:: Task directions ::
Report every line of the data where the string "agent" appears.

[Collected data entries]
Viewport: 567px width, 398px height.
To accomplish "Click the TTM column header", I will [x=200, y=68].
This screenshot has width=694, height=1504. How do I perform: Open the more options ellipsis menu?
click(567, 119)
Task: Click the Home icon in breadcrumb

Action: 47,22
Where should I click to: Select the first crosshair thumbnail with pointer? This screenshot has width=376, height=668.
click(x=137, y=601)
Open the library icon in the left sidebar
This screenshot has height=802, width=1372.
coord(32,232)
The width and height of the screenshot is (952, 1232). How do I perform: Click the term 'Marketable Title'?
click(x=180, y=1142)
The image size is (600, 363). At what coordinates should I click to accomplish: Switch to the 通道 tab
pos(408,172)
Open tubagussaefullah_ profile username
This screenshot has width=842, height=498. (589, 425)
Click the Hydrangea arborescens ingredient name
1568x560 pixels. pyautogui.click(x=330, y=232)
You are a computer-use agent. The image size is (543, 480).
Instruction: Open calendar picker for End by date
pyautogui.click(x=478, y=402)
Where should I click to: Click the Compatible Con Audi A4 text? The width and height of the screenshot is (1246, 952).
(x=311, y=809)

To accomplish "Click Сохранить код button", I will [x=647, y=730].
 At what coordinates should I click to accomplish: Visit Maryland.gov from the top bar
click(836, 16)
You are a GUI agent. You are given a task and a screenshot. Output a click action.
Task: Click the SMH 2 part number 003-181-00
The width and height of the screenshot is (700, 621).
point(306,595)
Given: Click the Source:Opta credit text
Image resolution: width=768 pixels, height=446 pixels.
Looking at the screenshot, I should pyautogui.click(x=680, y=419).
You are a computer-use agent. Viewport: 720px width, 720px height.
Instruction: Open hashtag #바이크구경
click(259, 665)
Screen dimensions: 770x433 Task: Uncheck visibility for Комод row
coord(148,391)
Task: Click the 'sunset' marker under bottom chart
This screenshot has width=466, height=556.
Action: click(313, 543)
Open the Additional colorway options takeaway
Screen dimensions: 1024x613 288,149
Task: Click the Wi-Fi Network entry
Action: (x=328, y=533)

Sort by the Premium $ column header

:: Answer to the exercise ::
You are a computer-use agent. The image size is (543, 480).
You are a GUI agent. You are given a task and a screenshot. Output a click action.
You are a computer-use agent. Viewport: 720px width, 720px height.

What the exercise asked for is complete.